In the passage about test-day mishaps, how much extra time did the proctors give the room after a bird flew through the window?

SOURCE TEXT -

------------------------

1.       A Bird Flew Through the Window of the Testing Room!  While everyone else completely freaked out about this, my student was able to remain calm and focused.  The proctors ended up giving the room 5 extra minutes to finish the test section, and my student ended up doing quite well!    

2.       The Proctor Messed Up the Timing.  This has happened a few times to my students over the years, and even happened to me once in high school.  The only recourses afterthis happens are to (A) complain to the proctor directly after the timing error, (B) complain to the test site administrator directly after the test is done, (C) complain directly to ACT or SAT, or (D) ACT or SAT will give you a credit to take the test another time free of charge.  Unfortunately, the damage is already done at this point.  The better thing to do is to make sure that a proctor timing error never happens in the first place.  Here are three ways to do all you can to prevent proctor errors:

  • Gently ask the proctor if he or she will be keeping time on a watch or a clock, and how often they will tell you when there is time remaining.  This subtle reminder certainly can’t hurt anything.  It can help in the sense that proctors are reading the instructions about timing as a script – sometimes they may not really be processing what they are reading.  By asking a polite question about timing before testing begins, you may be helping the proctor remember what he or she has to do.
  • Bring a watch.  How can you be sure that timing was off unless you keep time yourself? 
  • Take the test at a place that has been doing it a while.  Most of the proctoring errors my students have had have occurred at test sites where the ACT or SAT has not been administered very long.  The proctors are not familiar with the whole process, and they are more inclined to mess things up.  If you are not sure about how long a school has been administering the test at that center, call the school directly and they can likely tell you.

------------------------

INFORMATION SUPPLIED -
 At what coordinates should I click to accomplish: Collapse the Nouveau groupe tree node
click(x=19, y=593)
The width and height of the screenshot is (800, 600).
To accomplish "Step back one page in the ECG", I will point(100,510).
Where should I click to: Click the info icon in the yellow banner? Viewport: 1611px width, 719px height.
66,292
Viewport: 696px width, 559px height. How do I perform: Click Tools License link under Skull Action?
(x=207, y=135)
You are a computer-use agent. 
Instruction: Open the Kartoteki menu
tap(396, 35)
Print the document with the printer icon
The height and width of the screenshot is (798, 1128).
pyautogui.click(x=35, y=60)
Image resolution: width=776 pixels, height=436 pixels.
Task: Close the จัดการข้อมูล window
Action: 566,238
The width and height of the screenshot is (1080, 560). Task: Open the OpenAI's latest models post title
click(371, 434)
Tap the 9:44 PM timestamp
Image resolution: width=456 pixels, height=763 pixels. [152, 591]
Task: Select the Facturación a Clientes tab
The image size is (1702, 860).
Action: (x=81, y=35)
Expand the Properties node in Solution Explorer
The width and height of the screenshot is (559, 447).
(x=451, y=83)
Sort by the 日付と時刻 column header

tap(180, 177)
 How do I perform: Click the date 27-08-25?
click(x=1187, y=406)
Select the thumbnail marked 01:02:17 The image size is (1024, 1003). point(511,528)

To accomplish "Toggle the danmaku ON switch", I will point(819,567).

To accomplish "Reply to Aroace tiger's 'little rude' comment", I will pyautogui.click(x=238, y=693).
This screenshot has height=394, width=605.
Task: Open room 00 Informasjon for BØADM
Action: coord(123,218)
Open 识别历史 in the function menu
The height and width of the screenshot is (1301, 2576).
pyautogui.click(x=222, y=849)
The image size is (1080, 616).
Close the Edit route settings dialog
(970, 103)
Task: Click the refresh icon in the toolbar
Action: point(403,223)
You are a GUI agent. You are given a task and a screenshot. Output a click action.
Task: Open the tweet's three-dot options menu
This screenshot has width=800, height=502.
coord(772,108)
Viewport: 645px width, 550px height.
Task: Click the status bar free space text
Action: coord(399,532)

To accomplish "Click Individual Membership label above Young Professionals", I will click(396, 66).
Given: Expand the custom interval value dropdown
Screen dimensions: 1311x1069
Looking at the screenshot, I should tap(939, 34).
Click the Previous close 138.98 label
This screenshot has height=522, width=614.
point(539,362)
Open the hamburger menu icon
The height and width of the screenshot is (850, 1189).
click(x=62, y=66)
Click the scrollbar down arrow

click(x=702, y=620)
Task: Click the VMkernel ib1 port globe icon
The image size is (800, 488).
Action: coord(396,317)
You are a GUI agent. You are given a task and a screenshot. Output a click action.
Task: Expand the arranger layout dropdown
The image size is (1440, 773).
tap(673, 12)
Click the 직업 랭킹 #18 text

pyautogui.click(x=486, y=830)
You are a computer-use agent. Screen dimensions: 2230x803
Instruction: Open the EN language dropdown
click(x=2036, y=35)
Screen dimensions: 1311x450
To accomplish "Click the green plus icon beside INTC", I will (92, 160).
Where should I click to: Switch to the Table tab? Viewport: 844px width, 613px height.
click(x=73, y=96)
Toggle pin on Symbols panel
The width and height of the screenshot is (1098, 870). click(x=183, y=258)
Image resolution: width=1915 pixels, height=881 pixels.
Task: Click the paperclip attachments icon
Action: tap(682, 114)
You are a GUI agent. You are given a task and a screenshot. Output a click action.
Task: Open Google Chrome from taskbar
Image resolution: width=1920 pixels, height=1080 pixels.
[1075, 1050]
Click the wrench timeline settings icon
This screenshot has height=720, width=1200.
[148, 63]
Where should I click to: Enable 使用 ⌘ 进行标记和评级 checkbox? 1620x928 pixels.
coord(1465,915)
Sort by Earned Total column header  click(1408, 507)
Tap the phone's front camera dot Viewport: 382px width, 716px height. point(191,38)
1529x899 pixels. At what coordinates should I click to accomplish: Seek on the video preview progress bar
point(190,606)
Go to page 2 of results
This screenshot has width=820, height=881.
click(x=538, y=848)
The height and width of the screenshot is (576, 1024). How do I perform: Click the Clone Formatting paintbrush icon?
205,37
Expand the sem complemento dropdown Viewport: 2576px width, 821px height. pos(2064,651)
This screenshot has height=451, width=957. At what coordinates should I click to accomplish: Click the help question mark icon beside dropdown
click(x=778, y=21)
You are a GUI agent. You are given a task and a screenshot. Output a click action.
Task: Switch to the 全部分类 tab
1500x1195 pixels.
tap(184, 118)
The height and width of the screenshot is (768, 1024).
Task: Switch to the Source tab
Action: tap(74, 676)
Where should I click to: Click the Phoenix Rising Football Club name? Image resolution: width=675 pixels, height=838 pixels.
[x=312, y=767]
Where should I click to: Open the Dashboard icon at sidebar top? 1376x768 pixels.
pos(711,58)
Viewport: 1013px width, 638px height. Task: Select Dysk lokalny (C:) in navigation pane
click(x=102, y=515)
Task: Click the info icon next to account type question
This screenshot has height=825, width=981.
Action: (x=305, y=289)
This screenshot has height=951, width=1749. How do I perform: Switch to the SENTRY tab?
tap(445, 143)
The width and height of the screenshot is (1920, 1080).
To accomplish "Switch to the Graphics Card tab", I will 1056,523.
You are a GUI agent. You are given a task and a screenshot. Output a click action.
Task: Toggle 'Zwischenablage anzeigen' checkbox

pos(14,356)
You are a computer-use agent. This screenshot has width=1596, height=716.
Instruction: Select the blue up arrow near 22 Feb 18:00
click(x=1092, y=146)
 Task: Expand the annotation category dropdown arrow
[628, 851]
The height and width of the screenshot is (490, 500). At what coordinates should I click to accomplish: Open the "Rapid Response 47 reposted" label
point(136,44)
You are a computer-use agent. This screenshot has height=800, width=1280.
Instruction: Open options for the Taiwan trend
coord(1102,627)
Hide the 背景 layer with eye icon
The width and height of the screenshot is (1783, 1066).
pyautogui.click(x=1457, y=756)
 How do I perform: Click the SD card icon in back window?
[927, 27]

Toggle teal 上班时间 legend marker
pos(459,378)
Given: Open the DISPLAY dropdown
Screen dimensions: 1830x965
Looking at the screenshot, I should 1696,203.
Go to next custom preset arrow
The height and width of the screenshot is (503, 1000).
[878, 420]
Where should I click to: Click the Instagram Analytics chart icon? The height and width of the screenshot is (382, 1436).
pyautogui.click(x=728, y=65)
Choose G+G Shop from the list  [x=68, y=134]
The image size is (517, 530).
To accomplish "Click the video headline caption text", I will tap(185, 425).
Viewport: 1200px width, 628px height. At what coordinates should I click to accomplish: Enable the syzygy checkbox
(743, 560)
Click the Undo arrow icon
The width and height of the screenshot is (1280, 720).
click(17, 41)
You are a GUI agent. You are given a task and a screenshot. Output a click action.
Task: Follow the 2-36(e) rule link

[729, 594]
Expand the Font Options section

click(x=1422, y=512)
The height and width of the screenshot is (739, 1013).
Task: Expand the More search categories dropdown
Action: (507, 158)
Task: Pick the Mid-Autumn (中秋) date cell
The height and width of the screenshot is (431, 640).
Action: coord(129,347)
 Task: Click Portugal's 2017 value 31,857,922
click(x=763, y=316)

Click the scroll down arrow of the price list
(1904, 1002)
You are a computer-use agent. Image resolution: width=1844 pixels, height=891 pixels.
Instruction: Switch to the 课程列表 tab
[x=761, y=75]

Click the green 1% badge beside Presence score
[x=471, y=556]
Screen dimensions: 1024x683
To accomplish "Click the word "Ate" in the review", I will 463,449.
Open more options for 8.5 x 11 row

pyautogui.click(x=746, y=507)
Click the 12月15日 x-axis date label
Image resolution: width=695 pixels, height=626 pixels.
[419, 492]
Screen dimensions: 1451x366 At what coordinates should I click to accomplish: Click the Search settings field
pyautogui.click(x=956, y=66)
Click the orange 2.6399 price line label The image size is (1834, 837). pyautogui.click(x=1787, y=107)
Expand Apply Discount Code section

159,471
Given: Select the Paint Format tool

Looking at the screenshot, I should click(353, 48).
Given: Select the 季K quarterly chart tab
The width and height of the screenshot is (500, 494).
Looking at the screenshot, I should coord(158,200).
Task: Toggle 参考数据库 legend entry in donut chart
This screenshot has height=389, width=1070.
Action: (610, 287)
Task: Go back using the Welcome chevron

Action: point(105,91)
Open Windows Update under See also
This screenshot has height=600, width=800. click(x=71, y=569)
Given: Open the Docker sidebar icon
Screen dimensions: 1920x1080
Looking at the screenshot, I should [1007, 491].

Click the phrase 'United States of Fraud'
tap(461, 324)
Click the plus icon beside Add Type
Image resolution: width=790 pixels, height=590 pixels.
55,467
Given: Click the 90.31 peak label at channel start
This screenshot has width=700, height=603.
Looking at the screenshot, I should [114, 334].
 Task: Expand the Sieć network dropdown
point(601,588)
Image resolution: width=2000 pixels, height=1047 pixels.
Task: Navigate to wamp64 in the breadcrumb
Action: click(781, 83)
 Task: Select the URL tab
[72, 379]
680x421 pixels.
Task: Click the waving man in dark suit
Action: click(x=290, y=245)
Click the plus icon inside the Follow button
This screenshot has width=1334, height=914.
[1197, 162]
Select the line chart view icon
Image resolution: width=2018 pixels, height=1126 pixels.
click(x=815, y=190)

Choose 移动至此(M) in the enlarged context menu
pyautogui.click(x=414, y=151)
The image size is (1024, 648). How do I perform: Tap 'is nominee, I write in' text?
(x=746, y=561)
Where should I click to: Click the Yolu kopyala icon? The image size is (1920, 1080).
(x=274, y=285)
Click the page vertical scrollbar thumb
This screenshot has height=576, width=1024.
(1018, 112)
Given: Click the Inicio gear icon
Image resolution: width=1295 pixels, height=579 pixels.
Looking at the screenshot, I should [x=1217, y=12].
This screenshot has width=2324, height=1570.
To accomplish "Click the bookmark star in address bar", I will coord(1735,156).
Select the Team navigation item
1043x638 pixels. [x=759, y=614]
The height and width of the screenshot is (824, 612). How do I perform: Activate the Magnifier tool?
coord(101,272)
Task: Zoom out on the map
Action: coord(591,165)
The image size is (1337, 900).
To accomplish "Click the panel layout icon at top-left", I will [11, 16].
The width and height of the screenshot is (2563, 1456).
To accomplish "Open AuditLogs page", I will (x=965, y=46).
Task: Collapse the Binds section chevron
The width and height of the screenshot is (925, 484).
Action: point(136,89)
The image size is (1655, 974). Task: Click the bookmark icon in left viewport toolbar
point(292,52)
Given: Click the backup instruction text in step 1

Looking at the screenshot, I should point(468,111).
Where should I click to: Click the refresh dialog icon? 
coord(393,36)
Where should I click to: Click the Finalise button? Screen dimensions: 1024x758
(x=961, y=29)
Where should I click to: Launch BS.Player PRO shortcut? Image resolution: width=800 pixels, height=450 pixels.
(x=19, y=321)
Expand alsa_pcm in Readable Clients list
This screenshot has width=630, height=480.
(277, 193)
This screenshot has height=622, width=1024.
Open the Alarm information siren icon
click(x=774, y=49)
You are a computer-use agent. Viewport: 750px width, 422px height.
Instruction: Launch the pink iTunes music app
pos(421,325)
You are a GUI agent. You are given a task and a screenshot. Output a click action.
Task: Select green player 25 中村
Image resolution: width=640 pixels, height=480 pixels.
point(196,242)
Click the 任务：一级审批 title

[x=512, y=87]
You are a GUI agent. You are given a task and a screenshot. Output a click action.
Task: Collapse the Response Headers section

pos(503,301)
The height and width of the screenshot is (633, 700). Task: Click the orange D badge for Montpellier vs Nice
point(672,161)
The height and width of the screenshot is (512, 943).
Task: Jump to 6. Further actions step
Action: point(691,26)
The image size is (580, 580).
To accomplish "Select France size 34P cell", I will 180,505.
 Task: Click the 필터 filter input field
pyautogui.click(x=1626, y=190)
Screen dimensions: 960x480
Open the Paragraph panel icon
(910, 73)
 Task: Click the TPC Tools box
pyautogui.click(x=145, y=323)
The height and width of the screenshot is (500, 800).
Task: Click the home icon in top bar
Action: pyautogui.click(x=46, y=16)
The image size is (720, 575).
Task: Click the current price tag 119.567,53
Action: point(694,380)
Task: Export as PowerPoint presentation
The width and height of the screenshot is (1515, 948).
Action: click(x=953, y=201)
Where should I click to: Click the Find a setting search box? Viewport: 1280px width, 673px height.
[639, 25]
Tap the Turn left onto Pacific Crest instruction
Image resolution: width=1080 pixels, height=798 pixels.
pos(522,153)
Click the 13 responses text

------------------------

TASK RESULT - 5 extra minutes to finish the test section.